Дерево и барашек были сделаны так искусно, что казались Коруму настоящими. Король Маннах сошел вниз, и тут же собравшиеся обступили курган плотным кольцом. Все взгляды были обращены к его вершине. Лишь Корум, не решался поднять глаз. Холод покинул его сердце, но он все еще внутренне содрогался, все еще боролся со страхом.
К кургану направился кузнец Гоффанон. Топор, ковавшийся им много веков назад, висел на плече. Золото Дуба и серебро Овена отражались на латах. Поднявшись до середины холма, Гоффанон остановился и, опустив топор наземь, оперся на его рукоять.

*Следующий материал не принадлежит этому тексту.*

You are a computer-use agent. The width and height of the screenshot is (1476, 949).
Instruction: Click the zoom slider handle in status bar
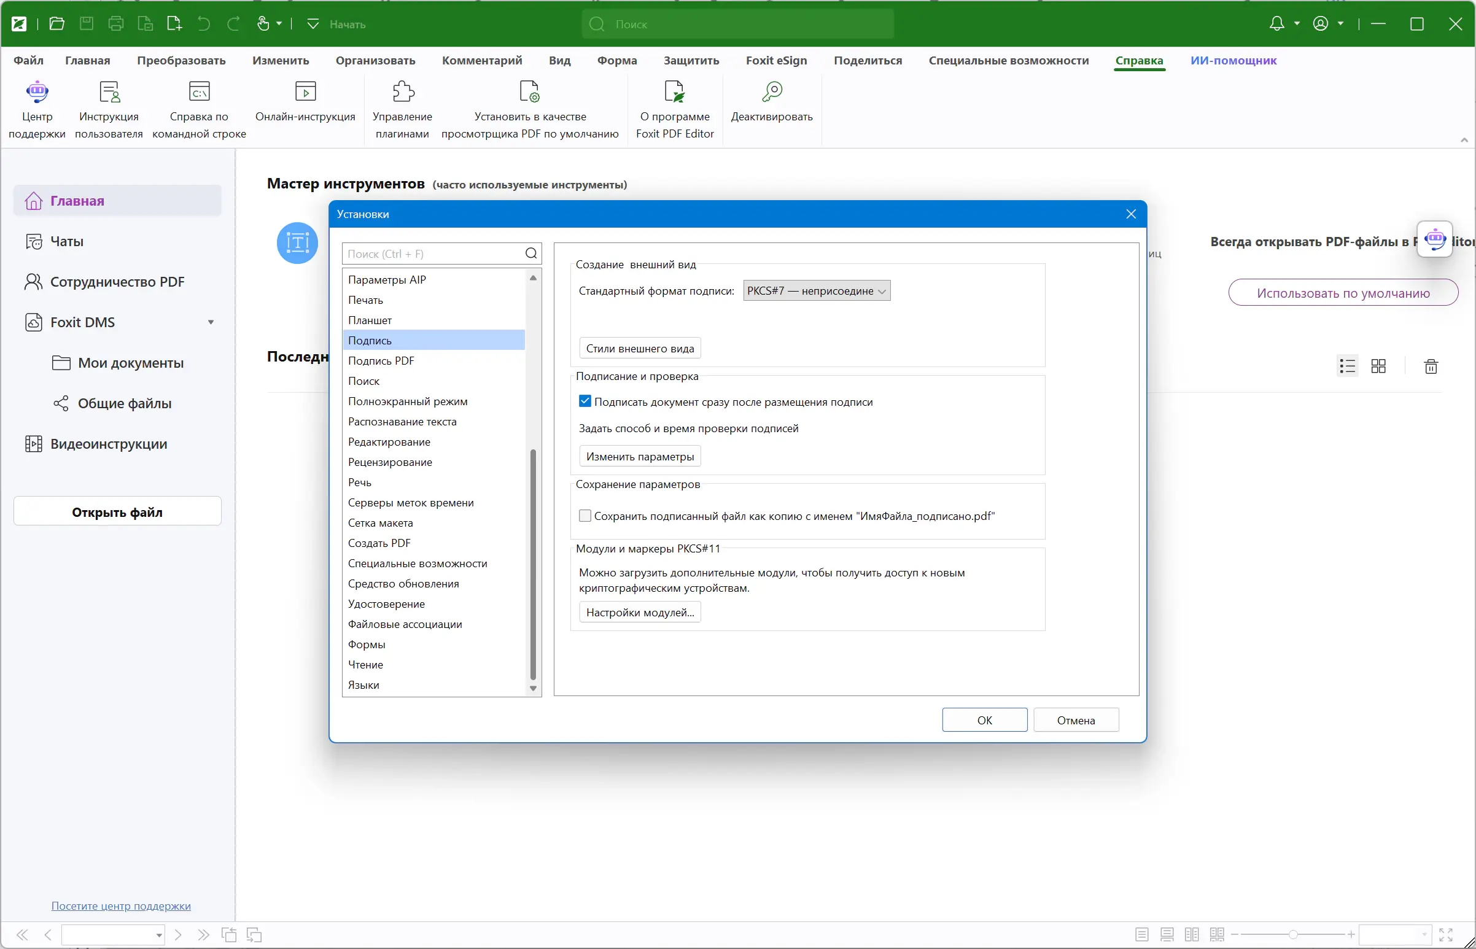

Корум чувствовал запах деревьев, цветущих рододендронов и трав. Казалось бы, эти добрые, теплые запахи должны были успокоить Корума, однако страх так и не уходил. Он одиноко стоял на краю поляны. Как ему хотелось, чтобы рядом с ним стояла Медбх. Но никто не замечал, что творится с Корумом. Внимание всех было сосредоточено на вершине кургана. Корум вдруг понял, что и в лесу смолкли все звуки. Все замерло в ожидании.
Гоффанон обратил лицо к луне и запел. Корум уже слышал этот голос в Кэр-Гаранхире.
В этой песне почти все слова были понятны Коруму.
Древни были сидхи,
Когда вняли Зову.
Славною почили
Смертью на чужбине.
Клятву они дали,
Скрепленную кровью
Что спасут от смерти
Мабденское племя.
Облаком слетели
В западные земли
И несли с собою
Песни и оружье.
Славны были битвы
И достойны смерти.
В песнях прославляли
Верность их обету.
Древни были сидхи
И достойны были.
Вороны летели
По следам героев.
Древни были сидхи
И достойны были.
В смерти оставались
Верными обетам.
Горы и долины,
Реки и озера
Все с тех пор хранило
Имена героев.
Мало их осталось
Подлинных героев,
Что дубы хранили
От зимы суровой.
Воронье жирело
На телах погибших.
Кто ж спасет дубравы
От морозов лютых?
Дева Дуба прежде
Среди нас сияла
Знанием и силой,
Что Фой Мьёр сразили.
Под лучами солнца,
Что согрело запад,
Спит поныне Дева,
Все труды исполнив.
Древни были сидхи,
Но из уцелевших
Редкие внимали
Мудрым прорицаньям.
Все же помнят сидхи
Девы обещанье
Если хлад вернется,
То восстанет Дева.
Изваяла Дева
Для дубов любимых
То, что сохранит их
От морозов лютых
Спит с улыбкой Дева,
Не боясь морозов,
Верностью обету
Бережется смерти.
Девять раз сходились
Со врагами сидхи.
Войско Мананнана
Не вернулось с поля.
Многое открылось
В смертный час герою
Тайна Девы Дуба
И ее обета.
Слово, что пробудит
Спящую веками,
Пред последней битвой
Прозвучит над нею.
Стертое веками
Потускнело слово.
Карлик песнь споет
И оно вернется.
Все молчали. Кузнец Сидхи опустил голову на грудь и замер в ожидании.